• _THE DATA_:
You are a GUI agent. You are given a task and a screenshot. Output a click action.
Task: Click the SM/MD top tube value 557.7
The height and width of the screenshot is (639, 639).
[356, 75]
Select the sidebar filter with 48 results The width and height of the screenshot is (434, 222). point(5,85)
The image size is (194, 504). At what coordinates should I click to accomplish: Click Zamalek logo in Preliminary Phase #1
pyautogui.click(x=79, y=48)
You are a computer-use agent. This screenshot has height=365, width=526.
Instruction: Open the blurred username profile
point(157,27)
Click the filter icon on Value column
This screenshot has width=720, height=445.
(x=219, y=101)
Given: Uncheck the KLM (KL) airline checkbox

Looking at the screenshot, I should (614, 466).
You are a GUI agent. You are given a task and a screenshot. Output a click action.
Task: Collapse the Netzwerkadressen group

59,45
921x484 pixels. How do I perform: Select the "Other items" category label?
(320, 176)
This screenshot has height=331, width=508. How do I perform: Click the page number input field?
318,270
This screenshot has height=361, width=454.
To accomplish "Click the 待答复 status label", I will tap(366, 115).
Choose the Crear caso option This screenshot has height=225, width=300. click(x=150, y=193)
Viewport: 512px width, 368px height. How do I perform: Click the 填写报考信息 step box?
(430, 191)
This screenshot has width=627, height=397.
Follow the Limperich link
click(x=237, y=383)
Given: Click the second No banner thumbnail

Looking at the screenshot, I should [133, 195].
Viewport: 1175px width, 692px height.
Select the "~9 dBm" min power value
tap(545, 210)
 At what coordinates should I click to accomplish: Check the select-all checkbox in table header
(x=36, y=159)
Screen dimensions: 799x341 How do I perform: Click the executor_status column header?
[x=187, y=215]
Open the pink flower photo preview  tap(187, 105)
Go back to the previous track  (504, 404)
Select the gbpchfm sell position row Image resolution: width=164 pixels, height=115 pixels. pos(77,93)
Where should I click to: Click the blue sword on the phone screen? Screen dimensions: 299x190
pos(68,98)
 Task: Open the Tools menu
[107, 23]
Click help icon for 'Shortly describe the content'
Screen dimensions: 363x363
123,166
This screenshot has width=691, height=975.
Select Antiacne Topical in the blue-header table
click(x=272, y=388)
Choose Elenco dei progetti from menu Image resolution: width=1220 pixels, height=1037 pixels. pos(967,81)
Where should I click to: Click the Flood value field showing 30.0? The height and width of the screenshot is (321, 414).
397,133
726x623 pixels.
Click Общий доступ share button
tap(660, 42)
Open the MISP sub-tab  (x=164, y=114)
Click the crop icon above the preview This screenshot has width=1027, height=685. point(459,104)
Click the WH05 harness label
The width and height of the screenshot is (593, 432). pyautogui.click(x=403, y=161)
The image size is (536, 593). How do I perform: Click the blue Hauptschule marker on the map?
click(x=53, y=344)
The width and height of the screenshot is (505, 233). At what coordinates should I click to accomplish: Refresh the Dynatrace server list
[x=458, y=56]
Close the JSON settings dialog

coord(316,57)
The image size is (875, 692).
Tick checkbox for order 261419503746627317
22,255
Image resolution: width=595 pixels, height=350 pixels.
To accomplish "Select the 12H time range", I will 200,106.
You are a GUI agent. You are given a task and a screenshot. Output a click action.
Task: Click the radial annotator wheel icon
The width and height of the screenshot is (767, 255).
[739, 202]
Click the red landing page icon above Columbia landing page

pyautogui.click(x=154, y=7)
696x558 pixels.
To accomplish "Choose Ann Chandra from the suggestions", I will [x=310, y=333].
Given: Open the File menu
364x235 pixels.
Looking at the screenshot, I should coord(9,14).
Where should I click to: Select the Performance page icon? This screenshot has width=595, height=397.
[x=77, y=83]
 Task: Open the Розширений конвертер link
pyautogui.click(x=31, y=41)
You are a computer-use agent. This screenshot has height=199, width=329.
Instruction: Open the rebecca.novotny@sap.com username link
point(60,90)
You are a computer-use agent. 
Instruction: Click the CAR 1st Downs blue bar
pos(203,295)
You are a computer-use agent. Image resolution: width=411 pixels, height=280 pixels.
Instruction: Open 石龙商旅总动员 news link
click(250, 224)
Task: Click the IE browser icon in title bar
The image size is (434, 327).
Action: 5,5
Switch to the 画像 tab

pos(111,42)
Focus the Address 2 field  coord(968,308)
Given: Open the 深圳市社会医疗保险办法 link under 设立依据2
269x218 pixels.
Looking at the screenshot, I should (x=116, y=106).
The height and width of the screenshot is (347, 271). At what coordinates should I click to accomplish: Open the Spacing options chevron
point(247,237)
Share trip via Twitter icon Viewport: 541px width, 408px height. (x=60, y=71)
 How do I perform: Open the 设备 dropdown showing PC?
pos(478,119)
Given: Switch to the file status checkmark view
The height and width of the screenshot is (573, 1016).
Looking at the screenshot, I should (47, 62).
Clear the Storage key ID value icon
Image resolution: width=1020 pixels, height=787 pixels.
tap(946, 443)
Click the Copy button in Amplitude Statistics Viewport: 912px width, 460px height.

• _TASK ITEM_: Extract all lines from the data in which "computer" is found.

• _TASK RESPONSE_:
You are a computer-use agent. This screenshot has height=365, width=526.
You are a computer-use agent. This screenshot has height=199, width=329.
You are a computer-use agent. 
You are a computer-use agent. Image resolution: width=411 pixels, height=280 pixels.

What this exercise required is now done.